The fact that it is as easy to make is it is exotic-sounding will be our little secret though.

The syrup is about as thick as honey, with a sweet coconut flavor. If you can find it, definitely don’t skip the vanilla bean paste; although, I think if you have a pod of vanilla on hand, scraping out the seeds and using that instead would work just as well. (And if you do so, be sure you don’t discard the pod since you can very easily make your own vanilla-scented sugar; here’s a recipe for Vanilla Sugar from Eat the Love if you’re interested.)

So, how to use this syrup? My favorite use for it is on warm toast. To make it breakfast, I’ll top a slice of my favorite sprouted grain bread with ricotta cheese, banana slices, and a drizzle of this gorgeous syrup (it’s pretty rich so a little really does go a long way). It tastes like a cheese pastry.

This syrup is also fantastic as a sweetener for tea or other hot beverages. I’ve drizzled it over frozen yogurt, banana soft serve, and pancakes. You could also spread it on muffins or scones. Or use it to sandwich cookies together. The possibilities are endless.

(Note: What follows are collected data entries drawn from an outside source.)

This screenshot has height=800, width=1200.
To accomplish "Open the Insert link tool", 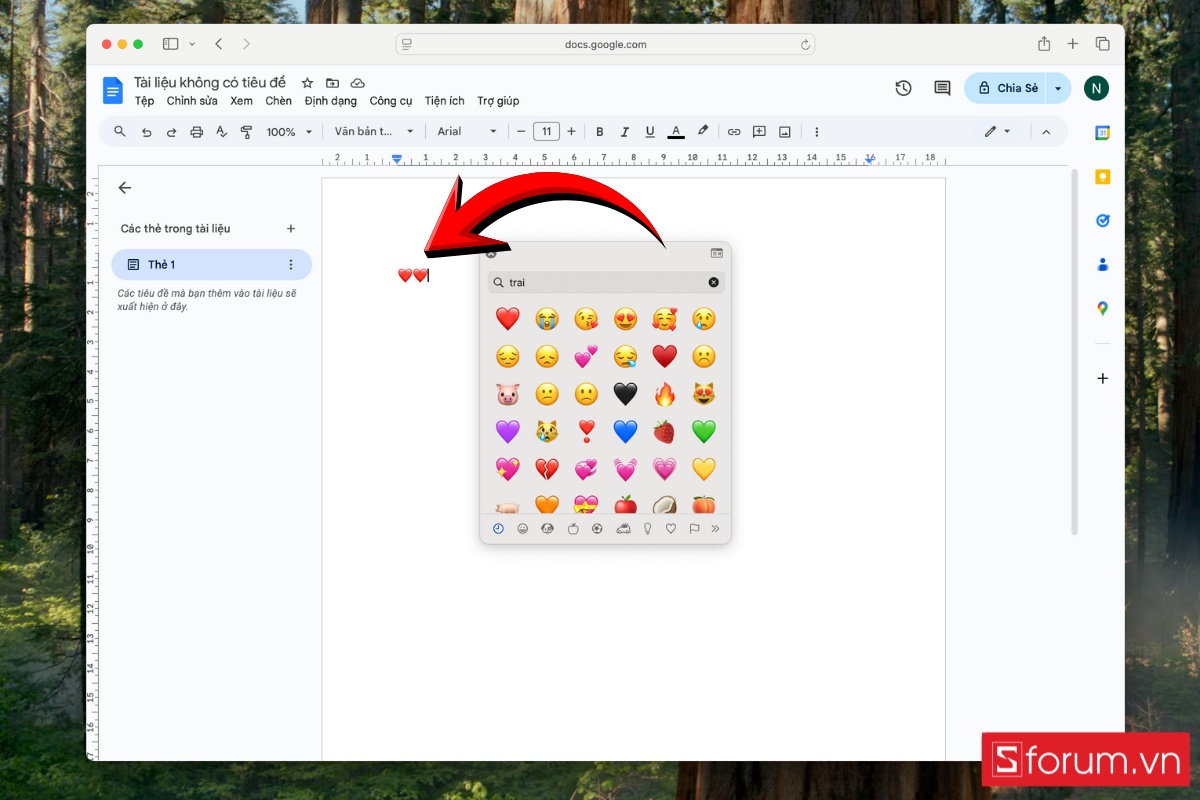I will click(734, 131).
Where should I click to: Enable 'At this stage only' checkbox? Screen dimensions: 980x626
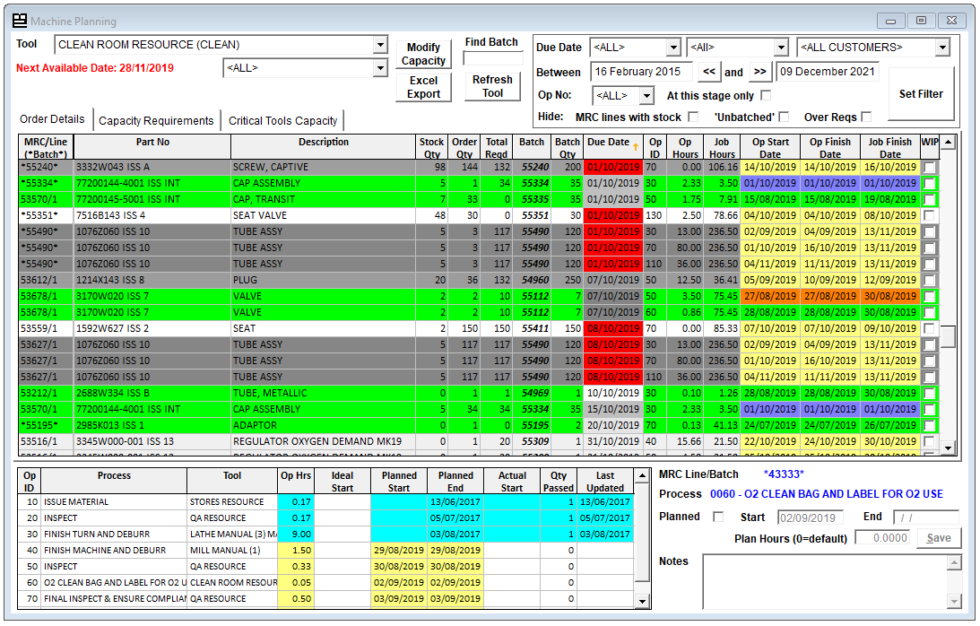click(766, 96)
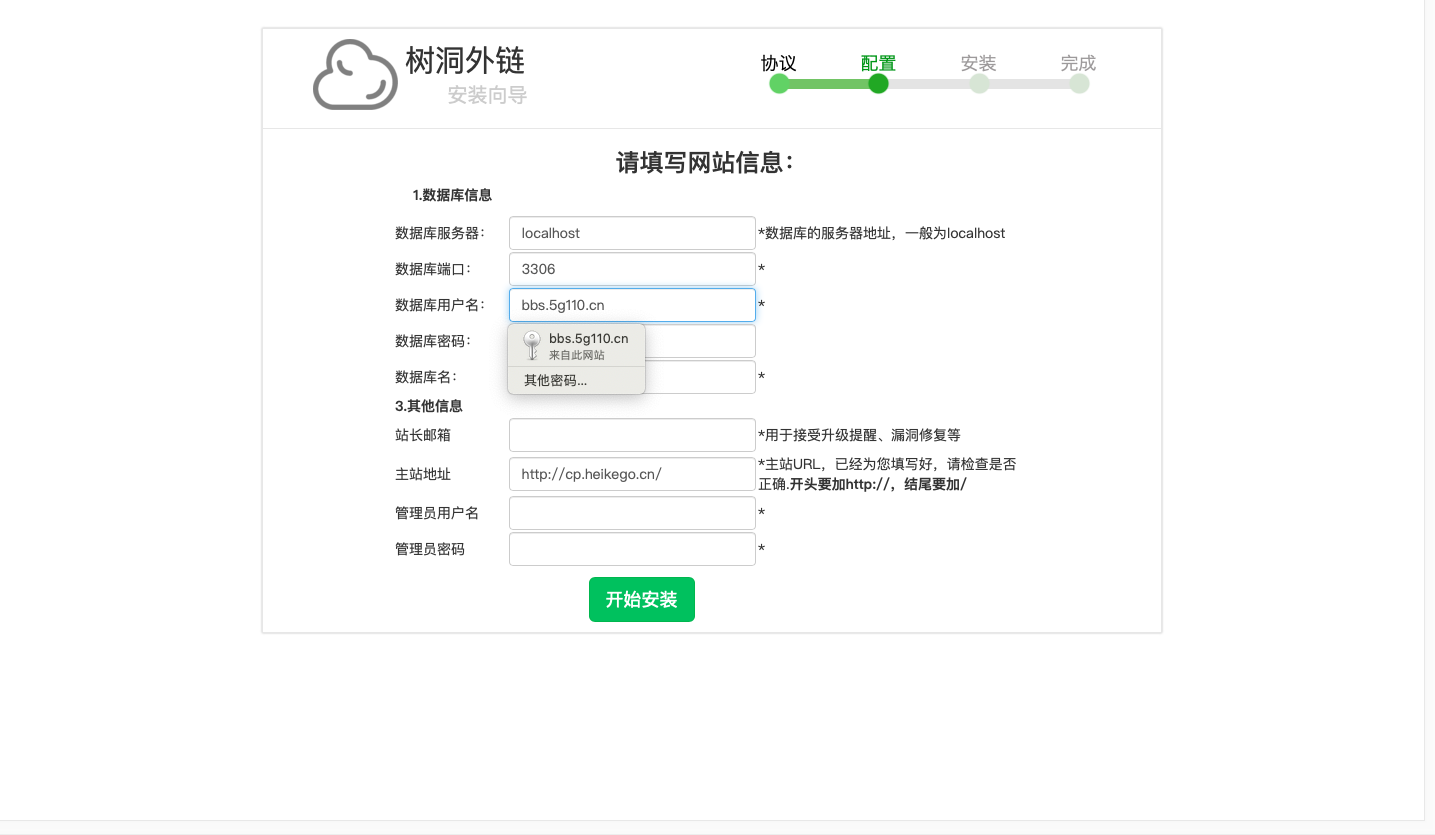The width and height of the screenshot is (1435, 835).
Task: Open the 其他密码... option
Action: pos(556,380)
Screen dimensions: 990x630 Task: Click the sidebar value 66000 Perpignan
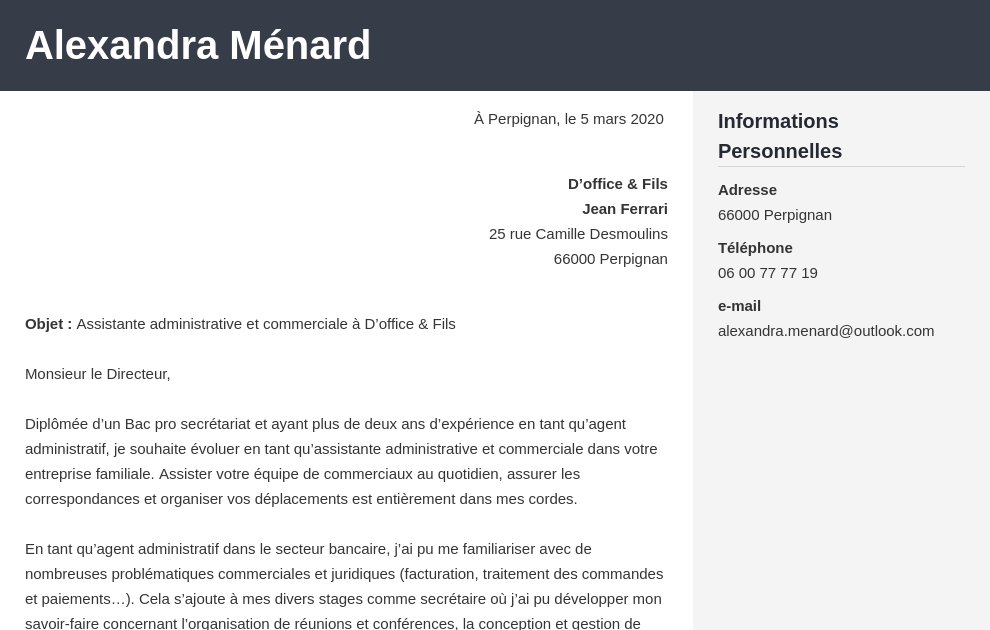click(x=775, y=215)
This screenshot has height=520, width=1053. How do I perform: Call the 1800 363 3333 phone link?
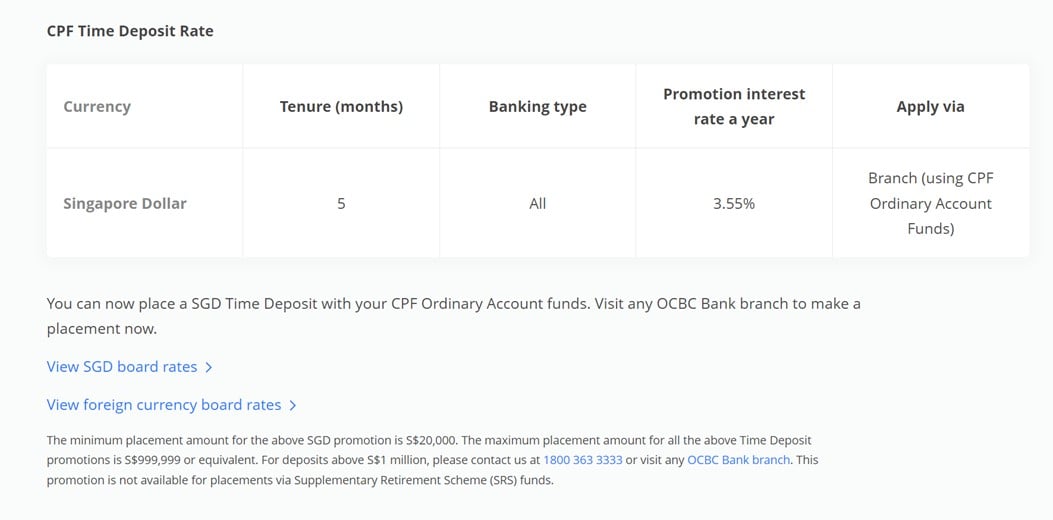(x=583, y=461)
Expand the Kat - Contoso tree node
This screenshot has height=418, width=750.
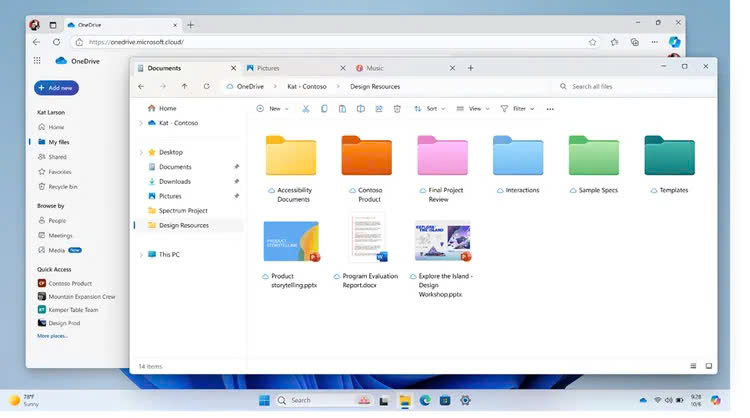coord(140,123)
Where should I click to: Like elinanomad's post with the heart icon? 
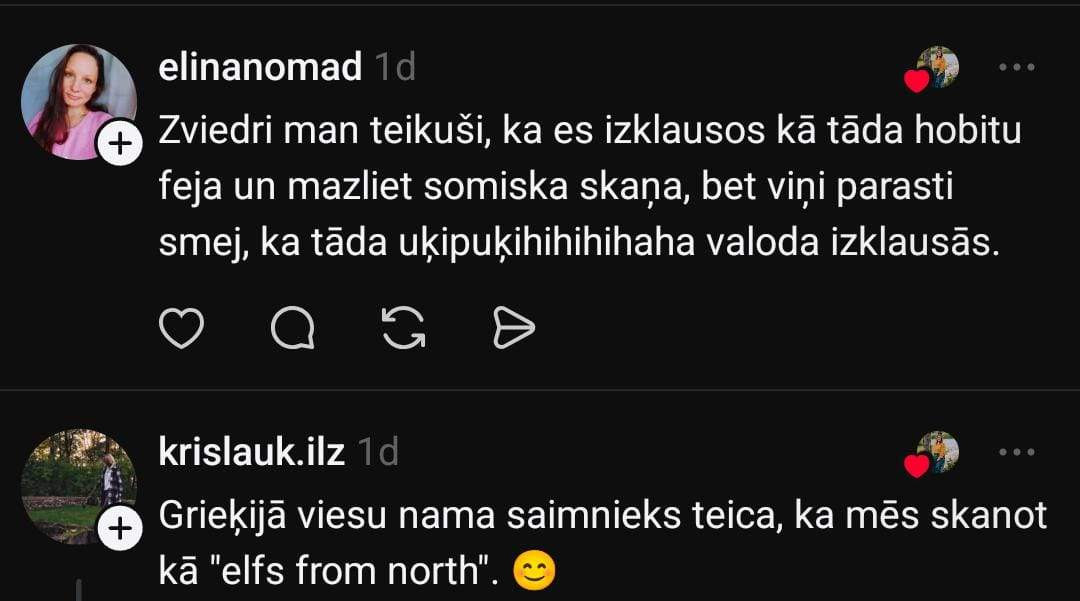(182, 328)
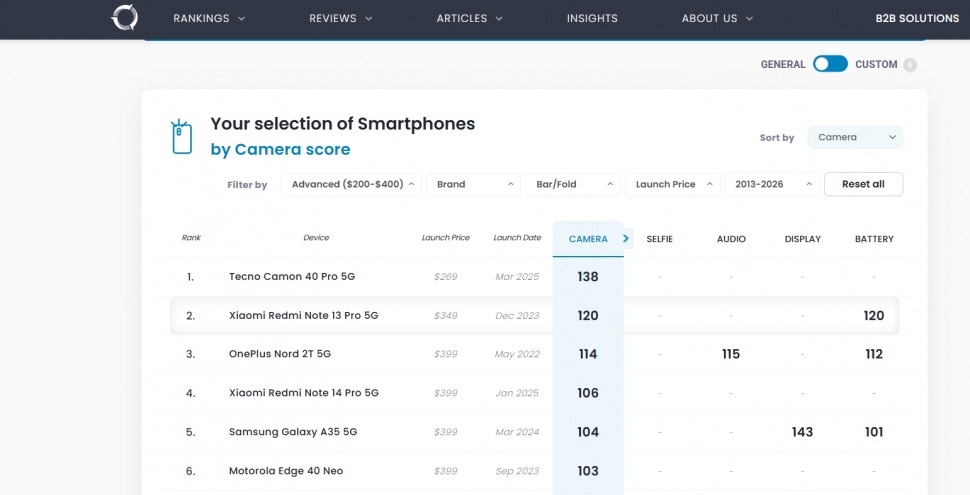Open the Tecno Camon 40 Pro 5G entry
The image size is (970, 495).
pyautogui.click(x=292, y=277)
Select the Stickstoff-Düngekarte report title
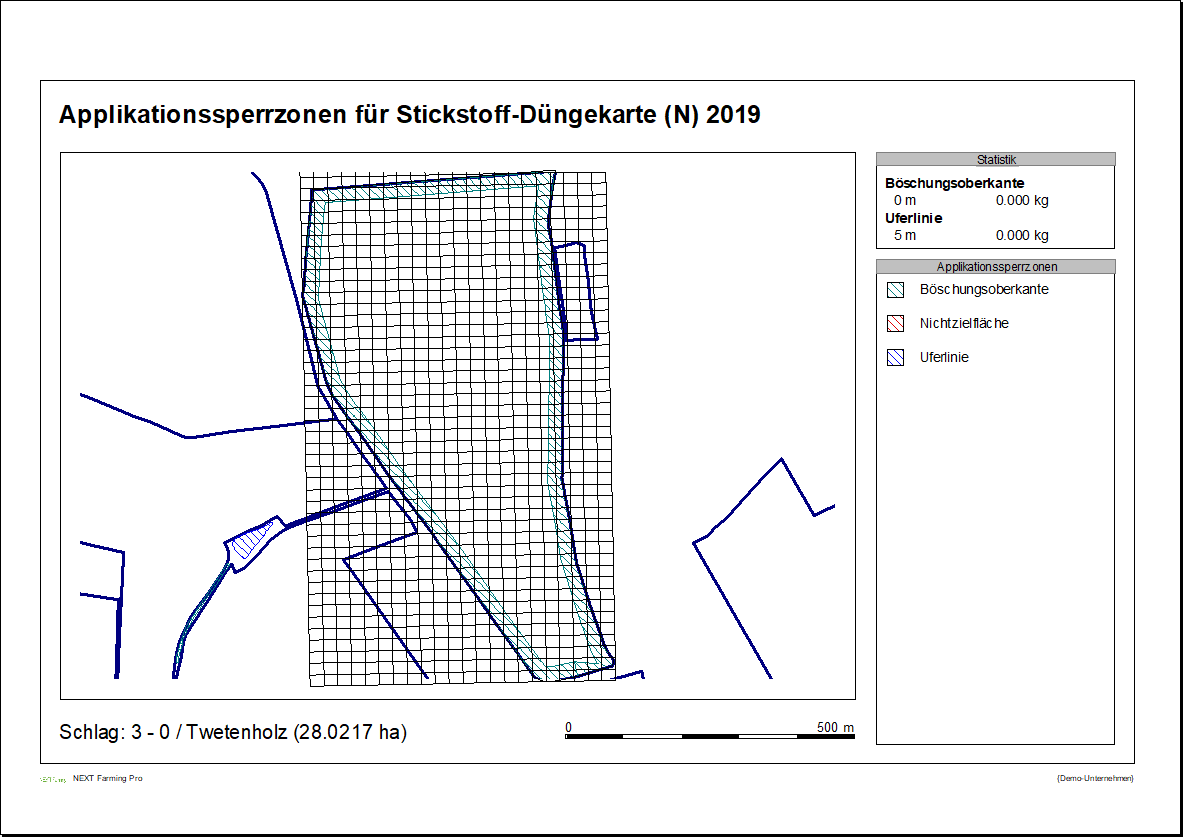 (x=409, y=115)
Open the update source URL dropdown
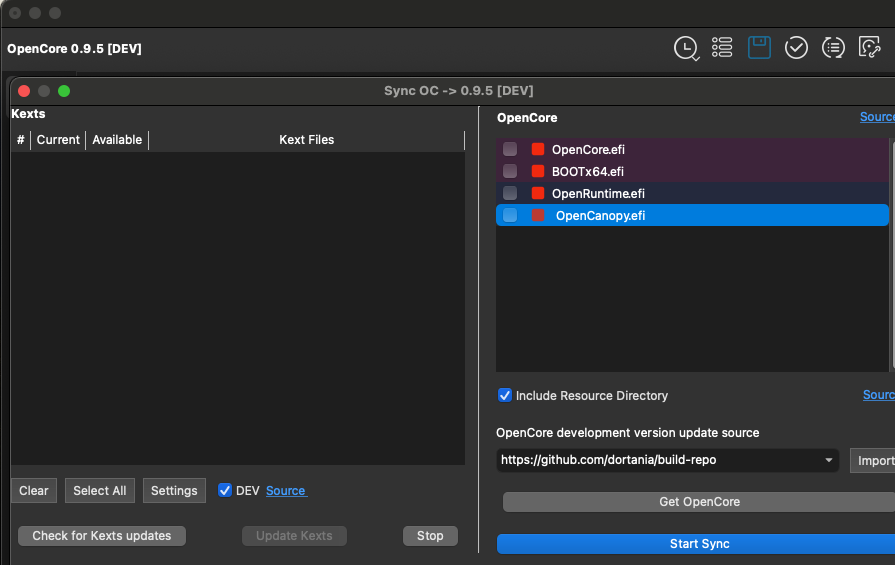The height and width of the screenshot is (565, 895). 829,461
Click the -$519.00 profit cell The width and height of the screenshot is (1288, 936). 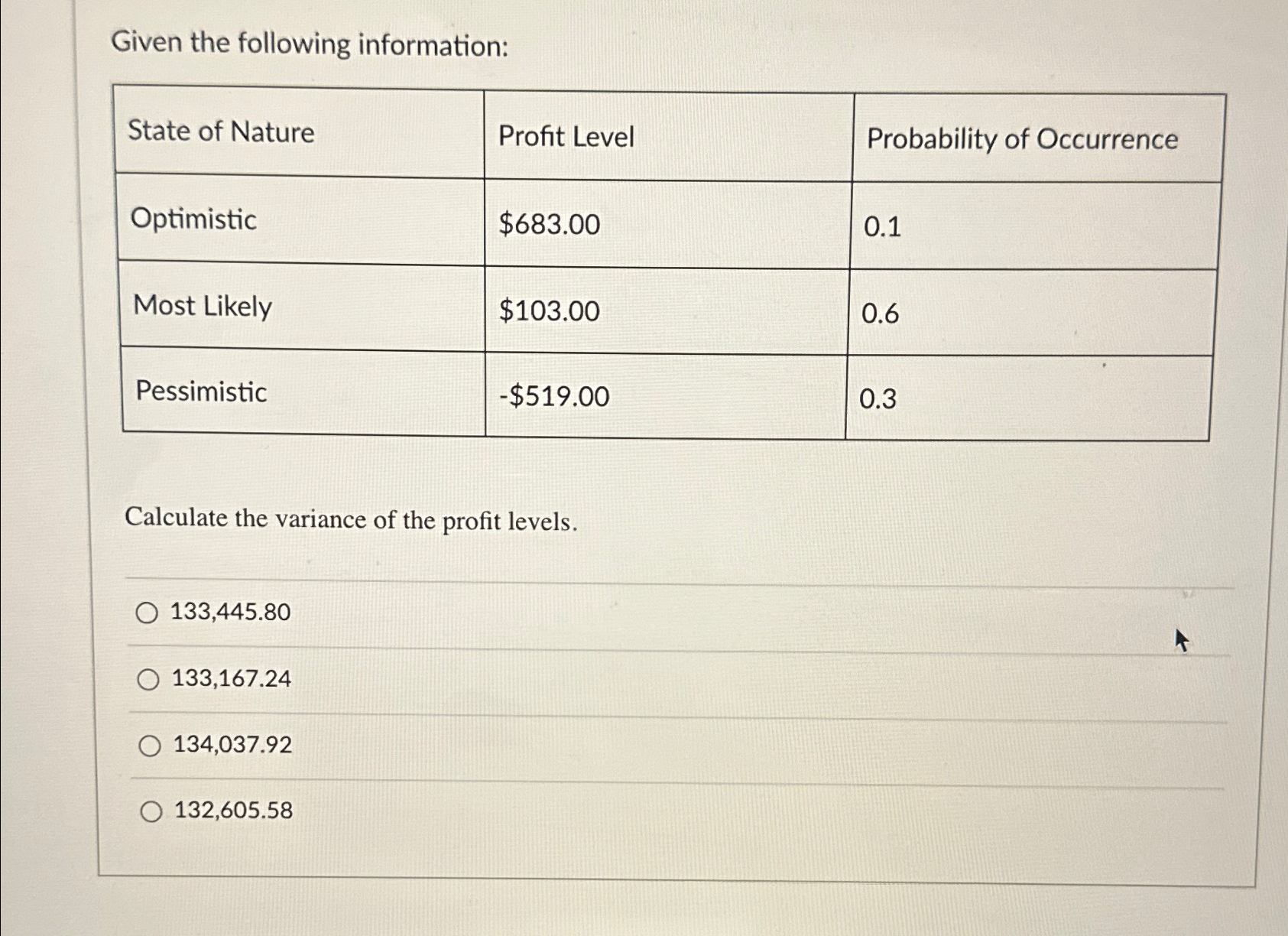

Coconut-Vanilla “Honey” Syrup
Prep time: 
Cook time: 
Total time: 
Yield: About 2½ cups of syrup
  • 1 (13.5 oz) can coconut milk
  • 7 oz cream of coconut
  • 1½ cups sugar
  • 2 tablespoons lemon juice
  • 1 tablespoon powdered fruit pectin
  • 1 teaspoon vanilla bean paste
  1. Combine the coconut milk, cream of coconut, sugar, and lemon juice in a medium saucepan.
  2. Bring to a rolling boil over high heat, then turn heat down slightly and boil vigorously 10 minutes.
  3. Whisk in the powdered pectin and bring to a full boil; boil vigorously 2 to 3 minutes.
  4. Turn off heat and whisk in the vanilla bean paste.
  5. Transfer to sterilized glass jars and store at room temperature up to 6 months.
Recipe adapted from Tartelette’s recipe for Coconut Honey.
Faith, author of An Edible Mosaic.
About Faith

I’m the writer, recipe developer, photographer, and food stylist behind this blog. I love finding the human connection through something we all do every day: eat! Food is a common ground that we can all relate to, and our tables tell a story. It’s my goal to inspire you to get in the kitchen, try something new, and find a favorite you didn’t know you had.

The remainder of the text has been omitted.